■ EXERCISE INSTRUCTIONS: Every line of the material must be copied exactly.

■ GIVEN RECORDS:
◇ ◇ ◇

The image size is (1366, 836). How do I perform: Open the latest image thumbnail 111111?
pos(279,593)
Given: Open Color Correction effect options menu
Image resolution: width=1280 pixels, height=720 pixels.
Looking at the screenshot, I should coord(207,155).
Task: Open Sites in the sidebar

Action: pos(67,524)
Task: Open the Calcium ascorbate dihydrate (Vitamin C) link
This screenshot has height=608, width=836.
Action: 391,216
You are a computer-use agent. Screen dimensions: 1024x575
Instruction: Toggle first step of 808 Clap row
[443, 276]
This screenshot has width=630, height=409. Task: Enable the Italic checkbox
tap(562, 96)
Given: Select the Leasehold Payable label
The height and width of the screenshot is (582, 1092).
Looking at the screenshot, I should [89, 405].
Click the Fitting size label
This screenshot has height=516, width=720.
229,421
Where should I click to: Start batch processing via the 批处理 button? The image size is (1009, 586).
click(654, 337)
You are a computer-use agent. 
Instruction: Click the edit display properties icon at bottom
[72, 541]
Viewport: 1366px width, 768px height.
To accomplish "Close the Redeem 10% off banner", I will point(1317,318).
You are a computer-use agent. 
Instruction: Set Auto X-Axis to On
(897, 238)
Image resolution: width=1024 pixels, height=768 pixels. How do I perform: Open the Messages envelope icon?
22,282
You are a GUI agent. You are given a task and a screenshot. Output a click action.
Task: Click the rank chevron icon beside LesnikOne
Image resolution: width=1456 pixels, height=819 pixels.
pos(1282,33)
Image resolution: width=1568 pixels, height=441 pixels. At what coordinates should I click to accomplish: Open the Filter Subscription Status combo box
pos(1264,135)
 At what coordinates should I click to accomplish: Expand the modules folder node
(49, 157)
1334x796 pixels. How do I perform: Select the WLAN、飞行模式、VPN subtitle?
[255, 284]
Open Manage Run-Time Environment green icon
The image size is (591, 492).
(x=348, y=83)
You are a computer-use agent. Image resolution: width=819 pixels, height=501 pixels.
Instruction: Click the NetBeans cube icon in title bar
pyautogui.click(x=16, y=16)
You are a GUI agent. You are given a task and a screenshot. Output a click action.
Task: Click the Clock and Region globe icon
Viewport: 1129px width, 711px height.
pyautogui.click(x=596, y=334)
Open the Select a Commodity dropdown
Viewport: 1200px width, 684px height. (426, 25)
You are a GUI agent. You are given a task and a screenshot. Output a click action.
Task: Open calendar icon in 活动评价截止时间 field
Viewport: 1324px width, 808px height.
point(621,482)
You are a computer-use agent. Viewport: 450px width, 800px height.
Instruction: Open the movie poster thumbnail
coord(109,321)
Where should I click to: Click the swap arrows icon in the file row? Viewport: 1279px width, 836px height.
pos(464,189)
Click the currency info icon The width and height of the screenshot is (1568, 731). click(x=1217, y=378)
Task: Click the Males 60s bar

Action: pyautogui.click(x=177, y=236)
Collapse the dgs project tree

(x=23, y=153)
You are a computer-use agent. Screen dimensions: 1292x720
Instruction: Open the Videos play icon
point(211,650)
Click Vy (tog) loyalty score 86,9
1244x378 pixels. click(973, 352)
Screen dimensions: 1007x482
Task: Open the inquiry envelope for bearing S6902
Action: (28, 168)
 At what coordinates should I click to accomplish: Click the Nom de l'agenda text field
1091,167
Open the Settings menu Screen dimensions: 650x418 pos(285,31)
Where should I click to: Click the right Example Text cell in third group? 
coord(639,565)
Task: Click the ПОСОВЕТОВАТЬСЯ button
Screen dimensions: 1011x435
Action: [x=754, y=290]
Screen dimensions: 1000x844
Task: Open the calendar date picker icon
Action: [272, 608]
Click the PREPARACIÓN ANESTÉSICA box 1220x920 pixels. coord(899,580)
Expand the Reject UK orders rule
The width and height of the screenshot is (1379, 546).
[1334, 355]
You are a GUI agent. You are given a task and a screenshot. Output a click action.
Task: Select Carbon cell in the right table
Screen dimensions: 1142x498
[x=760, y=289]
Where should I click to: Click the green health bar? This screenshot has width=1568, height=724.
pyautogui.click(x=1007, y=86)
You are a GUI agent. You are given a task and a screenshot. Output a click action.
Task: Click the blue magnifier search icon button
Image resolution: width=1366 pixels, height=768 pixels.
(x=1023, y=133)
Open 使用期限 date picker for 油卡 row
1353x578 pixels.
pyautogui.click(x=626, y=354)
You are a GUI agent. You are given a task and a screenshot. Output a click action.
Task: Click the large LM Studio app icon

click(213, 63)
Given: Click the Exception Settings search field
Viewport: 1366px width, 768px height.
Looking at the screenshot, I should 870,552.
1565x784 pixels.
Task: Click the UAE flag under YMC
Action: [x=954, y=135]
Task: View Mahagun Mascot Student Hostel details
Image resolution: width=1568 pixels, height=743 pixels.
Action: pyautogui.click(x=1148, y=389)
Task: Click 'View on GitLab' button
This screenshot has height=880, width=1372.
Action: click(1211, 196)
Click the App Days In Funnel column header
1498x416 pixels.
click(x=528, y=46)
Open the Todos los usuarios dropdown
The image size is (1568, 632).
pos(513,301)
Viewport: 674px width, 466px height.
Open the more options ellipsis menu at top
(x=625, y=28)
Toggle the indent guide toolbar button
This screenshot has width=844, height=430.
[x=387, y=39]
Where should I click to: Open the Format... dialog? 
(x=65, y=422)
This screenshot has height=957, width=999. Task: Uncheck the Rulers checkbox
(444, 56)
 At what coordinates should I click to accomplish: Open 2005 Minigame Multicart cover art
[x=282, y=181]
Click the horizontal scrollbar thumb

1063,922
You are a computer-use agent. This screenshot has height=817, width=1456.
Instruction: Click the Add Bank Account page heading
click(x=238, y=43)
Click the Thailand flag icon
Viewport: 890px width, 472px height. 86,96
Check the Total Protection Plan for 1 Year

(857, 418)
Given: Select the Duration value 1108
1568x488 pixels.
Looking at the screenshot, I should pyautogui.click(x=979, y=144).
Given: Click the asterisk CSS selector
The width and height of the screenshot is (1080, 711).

◇ ◇ ◇

■ WRITTEN SOLUTION:
The image size is (1366, 836). How do I perform: Open the latest image thumbnail 111111?
pos(279,593)
Given: Open Color Correction effect options menu
Image resolution: width=1280 pixels, height=720 pixels.
Looking at the screenshot, I should coord(207,155).
Task: Open Sites in the sidebar

Action: pos(67,524)
Task: Open the Calcium ascorbate dihydrate (Vitamin C) link
This screenshot has height=608, width=836.
Action: 391,216
You are a computer-use agent. Screen dimensions: 1024x575
Instruction: Toggle first step of 808 Clap row
[443, 276]
This screenshot has width=630, height=409. Task: Enable the Italic checkbox
tap(562, 96)
Given: Select the Leasehold Payable label
The height and width of the screenshot is (582, 1092).
Looking at the screenshot, I should [89, 405].
Click the Fitting size label
This screenshot has height=516, width=720.
229,421
Where should I click to: Start batch processing via the 批处理 button? The image size is (1009, 586).
click(654, 337)
You are a computer-use agent. 
Instruction: Click the edit display properties icon at bottom
[72, 541]
Viewport: 1366px width, 768px height.
To accomplish "Close the Redeem 10% off banner", I will point(1317,318).
You are a computer-use agent. 
Instruction: Set Auto X-Axis to On
(897, 238)
Image resolution: width=1024 pixels, height=768 pixels. How do I perform: Open the Messages envelope icon?
22,282
You are a GUI agent. You are given a task and a screenshot. Output a click action.
Task: Click the rank chevron icon beside LesnikOne
Image resolution: width=1456 pixels, height=819 pixels.
pos(1282,33)
Image resolution: width=1568 pixels, height=441 pixels. At what coordinates should I click to accomplish: Open the Filter Subscription Status combo box
pos(1264,135)
 At what coordinates should I click to accomplish: Expand the modules folder node
(49, 157)
1334x796 pixels. How do I perform: Select the WLAN、飞行模式、VPN subtitle?
[255, 284]
Open Manage Run-Time Environment green icon
The image size is (591, 492).
(x=348, y=83)
You are a computer-use agent. Image resolution: width=819 pixels, height=501 pixels.
Instruction: Click the NetBeans cube icon in title bar
pyautogui.click(x=16, y=16)
You are a GUI agent. You are given a task and a screenshot. Output a click action.
Task: Click the Clock and Region globe icon
Viewport: 1129px width, 711px height.
pyautogui.click(x=596, y=334)
Open the Select a Commodity dropdown
Viewport: 1200px width, 684px height. (426, 25)
You are a GUI agent. You are given a task and a screenshot. Output a click action.
Task: Open calendar icon in 活动评价截止时间 field
Viewport: 1324px width, 808px height.
point(621,482)
You are a computer-use agent. Viewport: 450px width, 800px height.
Instruction: Open the movie poster thumbnail
coord(109,321)
Where should I click to: Click the swap arrows icon in the file row? Viewport: 1279px width, 836px height.
pos(464,189)
Click the currency info icon The width and height of the screenshot is (1568, 731). click(x=1217, y=378)
Task: Click the Males 60s bar

Action: pyautogui.click(x=177, y=236)
Collapse the dgs project tree

(x=23, y=153)
You are a computer-use agent. Screen dimensions: 1292x720
Instruction: Open the Videos play icon
point(211,650)
Click Vy (tog) loyalty score 86,9
1244x378 pixels. click(973, 352)
Screen dimensions: 1007x482
Task: Open the inquiry envelope for bearing S6902
Action: (28, 168)
 At what coordinates should I click to accomplish: Click the Nom de l'agenda text field
1091,167
Open the Settings menu Screen dimensions: 650x418 pos(285,31)
Where should I click to: Click the right Example Text cell in third group? 
coord(639,565)
Task: Click the ПОСОВЕТОВАТЬСЯ button
Screen dimensions: 1011x435
Action: [x=754, y=290]
Screen dimensions: 1000x844
Task: Open the calendar date picker icon
Action: [272, 608]
Click the PREPARACIÓN ANESTÉSICA box 1220x920 pixels. coord(899,580)
Expand the Reject UK orders rule
The width and height of the screenshot is (1379, 546).
[1334, 355]
You are a GUI agent. You are given a task and a screenshot. Output a click action.
Task: Select Carbon cell in the right table
Screen dimensions: 1142x498
[x=760, y=289]
Where should I click to: Click the green health bar? This screenshot has width=1568, height=724.
pyautogui.click(x=1007, y=86)
You are a GUI agent. You are given a task and a screenshot. Output a click action.
Task: Click the blue magnifier search icon button
Image resolution: width=1366 pixels, height=768 pixels.
(x=1023, y=133)
Open 使用期限 date picker for 油卡 row
1353x578 pixels.
pyautogui.click(x=626, y=354)
You are a GUI agent. You are given a task and a screenshot. Output a click action.
Task: Click the large LM Studio app icon

click(213, 63)
Given: Click the Exception Settings search field
Viewport: 1366px width, 768px height.
Looking at the screenshot, I should 870,552.
1565x784 pixels.
Task: Click the UAE flag under YMC
Action: [x=954, y=135]
Task: View Mahagun Mascot Student Hostel details
Image resolution: width=1568 pixels, height=743 pixels.
Action: pyautogui.click(x=1148, y=389)
Task: Click 'View on GitLab' button
This screenshot has height=880, width=1372.
Action: click(1211, 196)
Click the App Days In Funnel column header
1498x416 pixels.
click(x=528, y=46)
Open the Todos los usuarios dropdown
The image size is (1568, 632).
pos(513,301)
Viewport: 674px width, 466px height.
Open the more options ellipsis menu at top
(x=625, y=28)
Toggle the indent guide toolbar button
This screenshot has width=844, height=430.
[x=387, y=39]
Where should I click to: Open the Format... dialog? 
(x=65, y=422)
This screenshot has height=957, width=999. Task: Uncheck the Rulers checkbox
(444, 56)
 At what coordinates should I click to accomplish: Open 2005 Minigame Multicart cover art
[x=282, y=181]
Click the horizontal scrollbar thumb

1063,922
You are a computer-use agent. This screenshot has height=817, width=1456.
Instruction: Click the Add Bank Account page heading
click(x=238, y=43)
Click the Thailand flag icon
Viewport: 890px width, 472px height. 86,96
Check the Total Protection Plan for 1 Year

(857, 418)
Given: Select the Duration value 1108
1568x488 pixels.
Looking at the screenshot, I should pyautogui.click(x=979, y=144).
Given: Click the asterisk CSS selector
The width and height of the screenshot is (1080, 711).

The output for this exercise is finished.